ODTÜ Rektörü Süha Sevük'ün önceki gün üniversitenin açılış töreninde söylediği sözler çok önemli:
"Çeteden, yolsuzluktan, adaletsizlikten geçilmiyor. Bir metrelik bez parçası sembol oldu. Şaibeli liderler var."
İçinizde herhalde bu sözlerin altına imza atmayacak zor bulunur. Nitekim, rektörün telefonları hiç susmuyor. Hemen herkes "ağzına sağlık" diyor. Alın bizden de o kadar...
Rektörün ne kadar haklı olduğunu, aynı gün ANAP ve FP yöneticileri arasında yapılan gizli pazarlık öylesine net bir şekilde ortaya koyuyor ki, fazla lafa hiç gerek yok.
İşte gazete başlıkları:
"Ver türbanı, al enerji."
"Faziletin türban pazarlığı."
"ANAP'a Fazilet'ten türbanı çözün, istediğiniz yasaya destek veririz..."

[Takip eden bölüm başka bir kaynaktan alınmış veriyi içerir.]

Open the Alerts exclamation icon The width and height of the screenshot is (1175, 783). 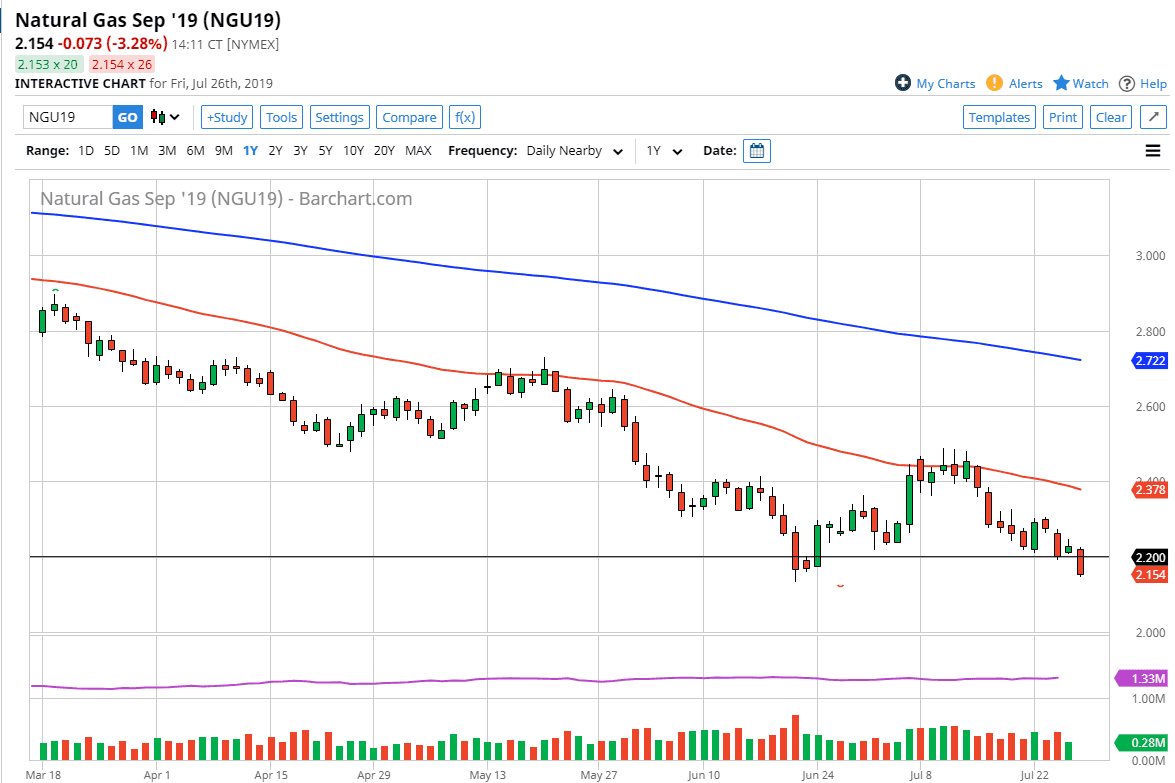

Anlayacağınız, Başbakan Yılmaz, ortaklarından ve CHP'den bazı konularda umudunu kestiği için, türban konusunda taviz vererek, Fazilet Partisi'nin desteğini arkasına almak istiyor. Tıpkı daha önce Demirel'in, Özal'ın, Çiller'in, Ecevit'in yaptığı gibi. Onlar da, bu konuda "önemsiz" tavizler vererek Refah Partisi'ni iktidar yapmadılar mı? Hala akıllanmamış olacaklar ki, şimdi tek başına iktidara getirmek için ellerinden geleni yapıyorlar.
Ama Başbakan Yılmaz'ın yanıldığı bir nokta var: Ne kamuoyu eski kamuoyu, ne YÖK eski YÖK, ne de rektörler eski rektörler!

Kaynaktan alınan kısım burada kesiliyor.